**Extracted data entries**
* BEGIN *
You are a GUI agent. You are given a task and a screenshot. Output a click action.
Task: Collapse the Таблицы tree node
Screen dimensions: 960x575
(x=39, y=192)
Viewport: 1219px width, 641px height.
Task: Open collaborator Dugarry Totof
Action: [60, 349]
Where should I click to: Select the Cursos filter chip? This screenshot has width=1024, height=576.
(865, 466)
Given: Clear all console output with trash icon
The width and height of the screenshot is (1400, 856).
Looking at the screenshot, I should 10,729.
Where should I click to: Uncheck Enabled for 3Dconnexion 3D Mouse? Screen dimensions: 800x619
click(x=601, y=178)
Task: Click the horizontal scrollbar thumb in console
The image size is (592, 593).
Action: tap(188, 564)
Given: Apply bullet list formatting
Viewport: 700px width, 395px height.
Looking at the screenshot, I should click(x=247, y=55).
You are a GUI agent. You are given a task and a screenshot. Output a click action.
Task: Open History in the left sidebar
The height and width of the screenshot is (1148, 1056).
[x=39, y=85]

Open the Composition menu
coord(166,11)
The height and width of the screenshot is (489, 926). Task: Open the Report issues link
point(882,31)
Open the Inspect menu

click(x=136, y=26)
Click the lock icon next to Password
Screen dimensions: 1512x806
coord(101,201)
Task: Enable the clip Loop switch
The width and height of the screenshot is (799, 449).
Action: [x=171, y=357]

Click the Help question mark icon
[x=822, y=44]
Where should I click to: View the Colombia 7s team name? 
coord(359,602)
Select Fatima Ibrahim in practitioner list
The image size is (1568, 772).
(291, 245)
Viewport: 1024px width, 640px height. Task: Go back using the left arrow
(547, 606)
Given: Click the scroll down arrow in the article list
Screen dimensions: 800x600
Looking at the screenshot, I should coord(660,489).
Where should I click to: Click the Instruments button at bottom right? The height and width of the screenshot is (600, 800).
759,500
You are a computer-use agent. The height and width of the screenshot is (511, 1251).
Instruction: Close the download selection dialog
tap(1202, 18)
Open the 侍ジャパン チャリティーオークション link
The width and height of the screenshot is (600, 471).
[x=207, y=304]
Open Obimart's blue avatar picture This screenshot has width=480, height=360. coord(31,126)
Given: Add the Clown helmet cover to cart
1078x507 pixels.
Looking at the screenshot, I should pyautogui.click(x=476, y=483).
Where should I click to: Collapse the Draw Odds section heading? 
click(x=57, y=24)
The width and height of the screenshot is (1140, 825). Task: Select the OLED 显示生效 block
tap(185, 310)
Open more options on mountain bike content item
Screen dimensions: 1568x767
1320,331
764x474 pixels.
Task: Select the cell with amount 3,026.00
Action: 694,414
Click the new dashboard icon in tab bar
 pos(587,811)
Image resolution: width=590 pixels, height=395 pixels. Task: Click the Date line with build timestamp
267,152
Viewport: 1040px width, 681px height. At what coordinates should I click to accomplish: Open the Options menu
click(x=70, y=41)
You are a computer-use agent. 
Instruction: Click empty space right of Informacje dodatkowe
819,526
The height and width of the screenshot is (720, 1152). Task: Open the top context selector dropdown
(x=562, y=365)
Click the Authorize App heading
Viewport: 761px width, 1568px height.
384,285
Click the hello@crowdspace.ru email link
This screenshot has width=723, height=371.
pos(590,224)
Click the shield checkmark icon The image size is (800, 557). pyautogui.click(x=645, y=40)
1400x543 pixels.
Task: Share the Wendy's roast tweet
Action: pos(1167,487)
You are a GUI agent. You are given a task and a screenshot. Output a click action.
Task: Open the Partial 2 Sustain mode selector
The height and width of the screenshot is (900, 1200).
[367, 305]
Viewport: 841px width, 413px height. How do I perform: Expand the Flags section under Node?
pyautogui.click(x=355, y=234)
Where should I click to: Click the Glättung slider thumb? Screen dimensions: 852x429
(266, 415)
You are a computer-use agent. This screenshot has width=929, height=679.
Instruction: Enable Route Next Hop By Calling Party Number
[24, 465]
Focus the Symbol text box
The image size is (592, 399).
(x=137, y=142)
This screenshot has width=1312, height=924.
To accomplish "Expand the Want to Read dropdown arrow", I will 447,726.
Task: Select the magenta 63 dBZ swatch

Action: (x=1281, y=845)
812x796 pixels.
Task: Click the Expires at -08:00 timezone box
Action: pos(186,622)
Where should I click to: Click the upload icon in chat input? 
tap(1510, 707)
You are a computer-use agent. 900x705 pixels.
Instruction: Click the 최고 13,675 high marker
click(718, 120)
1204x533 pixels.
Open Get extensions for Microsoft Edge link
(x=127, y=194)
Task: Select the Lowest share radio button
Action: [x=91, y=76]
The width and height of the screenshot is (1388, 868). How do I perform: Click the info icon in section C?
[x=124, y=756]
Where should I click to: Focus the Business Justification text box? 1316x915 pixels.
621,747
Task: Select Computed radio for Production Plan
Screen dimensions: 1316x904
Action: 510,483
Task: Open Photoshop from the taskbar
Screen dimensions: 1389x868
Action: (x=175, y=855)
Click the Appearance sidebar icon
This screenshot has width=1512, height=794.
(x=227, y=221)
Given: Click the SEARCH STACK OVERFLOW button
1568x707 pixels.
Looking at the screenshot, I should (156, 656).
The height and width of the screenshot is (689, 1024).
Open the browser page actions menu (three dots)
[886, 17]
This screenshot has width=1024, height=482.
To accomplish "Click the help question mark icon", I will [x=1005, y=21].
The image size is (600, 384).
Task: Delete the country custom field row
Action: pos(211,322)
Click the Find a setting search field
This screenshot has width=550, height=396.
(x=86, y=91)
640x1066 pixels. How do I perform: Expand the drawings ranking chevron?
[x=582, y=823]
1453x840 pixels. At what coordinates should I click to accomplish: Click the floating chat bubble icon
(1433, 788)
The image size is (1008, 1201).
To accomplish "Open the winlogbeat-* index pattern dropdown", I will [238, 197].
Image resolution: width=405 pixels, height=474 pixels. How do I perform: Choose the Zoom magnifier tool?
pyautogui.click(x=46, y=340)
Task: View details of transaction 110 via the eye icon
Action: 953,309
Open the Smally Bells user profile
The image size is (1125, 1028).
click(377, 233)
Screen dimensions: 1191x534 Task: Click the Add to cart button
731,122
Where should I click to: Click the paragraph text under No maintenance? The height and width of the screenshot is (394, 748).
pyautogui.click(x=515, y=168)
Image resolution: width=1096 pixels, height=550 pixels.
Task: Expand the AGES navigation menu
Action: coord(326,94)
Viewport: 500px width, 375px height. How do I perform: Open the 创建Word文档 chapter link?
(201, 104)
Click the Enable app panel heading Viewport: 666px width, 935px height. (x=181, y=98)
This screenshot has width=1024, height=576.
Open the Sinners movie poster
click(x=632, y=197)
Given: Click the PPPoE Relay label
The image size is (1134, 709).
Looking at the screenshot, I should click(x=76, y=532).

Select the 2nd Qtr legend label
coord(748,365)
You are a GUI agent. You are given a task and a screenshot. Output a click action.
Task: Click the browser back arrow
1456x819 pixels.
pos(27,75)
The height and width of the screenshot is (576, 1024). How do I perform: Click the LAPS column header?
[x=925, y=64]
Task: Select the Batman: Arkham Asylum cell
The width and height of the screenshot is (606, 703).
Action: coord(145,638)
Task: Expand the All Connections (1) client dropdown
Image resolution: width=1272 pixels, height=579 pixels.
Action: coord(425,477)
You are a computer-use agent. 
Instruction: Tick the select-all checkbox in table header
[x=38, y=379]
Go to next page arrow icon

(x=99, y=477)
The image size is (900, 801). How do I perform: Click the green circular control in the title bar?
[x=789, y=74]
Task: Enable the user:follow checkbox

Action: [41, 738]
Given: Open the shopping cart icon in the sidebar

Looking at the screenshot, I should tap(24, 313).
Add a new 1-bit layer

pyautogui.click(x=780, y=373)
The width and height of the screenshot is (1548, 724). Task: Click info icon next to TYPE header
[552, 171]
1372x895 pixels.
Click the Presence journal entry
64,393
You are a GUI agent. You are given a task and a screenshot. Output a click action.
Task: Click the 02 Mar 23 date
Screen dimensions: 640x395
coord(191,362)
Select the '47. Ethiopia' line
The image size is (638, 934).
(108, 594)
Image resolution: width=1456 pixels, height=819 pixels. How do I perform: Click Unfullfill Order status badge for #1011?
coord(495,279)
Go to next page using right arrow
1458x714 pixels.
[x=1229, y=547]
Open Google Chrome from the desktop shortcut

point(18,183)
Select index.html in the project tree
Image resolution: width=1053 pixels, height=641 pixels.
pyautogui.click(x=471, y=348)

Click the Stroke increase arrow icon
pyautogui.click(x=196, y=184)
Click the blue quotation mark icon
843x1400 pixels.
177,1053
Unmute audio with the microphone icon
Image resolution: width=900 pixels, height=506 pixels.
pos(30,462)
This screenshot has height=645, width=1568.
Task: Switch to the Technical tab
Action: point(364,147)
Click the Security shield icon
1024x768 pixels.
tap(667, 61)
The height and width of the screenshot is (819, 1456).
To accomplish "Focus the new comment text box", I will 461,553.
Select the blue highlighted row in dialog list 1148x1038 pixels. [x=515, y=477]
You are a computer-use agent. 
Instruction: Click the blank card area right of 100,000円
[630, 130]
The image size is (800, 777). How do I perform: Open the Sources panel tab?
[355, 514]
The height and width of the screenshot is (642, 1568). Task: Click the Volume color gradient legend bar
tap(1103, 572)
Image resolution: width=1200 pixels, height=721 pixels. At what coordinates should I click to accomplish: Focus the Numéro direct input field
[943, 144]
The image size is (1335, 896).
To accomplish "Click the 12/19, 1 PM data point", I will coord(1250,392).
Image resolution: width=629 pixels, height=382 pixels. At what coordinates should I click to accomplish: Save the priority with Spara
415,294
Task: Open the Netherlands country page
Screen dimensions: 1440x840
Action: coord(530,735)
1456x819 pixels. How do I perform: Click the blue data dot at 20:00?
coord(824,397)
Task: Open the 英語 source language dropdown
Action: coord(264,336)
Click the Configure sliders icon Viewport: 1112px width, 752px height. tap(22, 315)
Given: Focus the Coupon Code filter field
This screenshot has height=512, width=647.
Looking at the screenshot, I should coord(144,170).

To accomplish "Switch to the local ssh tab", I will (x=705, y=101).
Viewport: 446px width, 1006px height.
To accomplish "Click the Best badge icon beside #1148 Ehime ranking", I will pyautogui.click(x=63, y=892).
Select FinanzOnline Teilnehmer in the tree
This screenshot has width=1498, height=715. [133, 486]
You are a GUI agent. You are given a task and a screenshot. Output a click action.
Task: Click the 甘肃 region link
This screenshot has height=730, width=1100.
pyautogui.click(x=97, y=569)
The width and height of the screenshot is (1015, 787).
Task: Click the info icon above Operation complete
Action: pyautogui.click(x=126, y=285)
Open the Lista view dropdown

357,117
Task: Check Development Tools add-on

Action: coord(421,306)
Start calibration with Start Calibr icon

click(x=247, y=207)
* END *
**TASK TO CARRY OUT**
Rewrite everything from the line with "Click the Authorize App heading" down to the line with "Action: pos(186,622)", swapping "Viewport" for "Display area" and keeping all else unchanged.

**OUTPUT FOR THIS EXERCISE**
Click the Authorize App heading
Display area: 761px width, 1568px height.
384,285
Click the hello@crowdspace.ru email link
This screenshot has width=723, height=371.
pos(590,224)
Click the shield checkmark icon The image size is (800, 557). pyautogui.click(x=645, y=40)
1400x543 pixels.
Task: Share the Wendy's roast tweet
Action: pos(1167,487)
You are a GUI agent. You are given a task and a screenshot. Output a click action.
Task: Open the Partial 2 Sustain mode selector
The height and width of the screenshot is (900, 1200).
[367, 305]
Display area: 841px width, 413px height. How do I perform: Expand the Flags section under Node?
pyautogui.click(x=355, y=234)
Where should I click to: Click the Glättung slider thumb? Screen dimensions: 852x429
(266, 415)
You are a computer-use agent. This screenshot has width=929, height=679.
Instruction: Enable Route Next Hop By Calling Party Number
[24, 465]
Focus the Symbol text box
The image size is (592, 399).
(x=137, y=142)
This screenshot has width=1312, height=924.
To accomplish "Expand the Want to Read dropdown arrow", I will 447,726.
Task: Select the magenta 63 dBZ swatch

Action: (x=1281, y=845)
812x796 pixels.
Task: Click the Expires at -08:00 timezone box
Action: pos(186,622)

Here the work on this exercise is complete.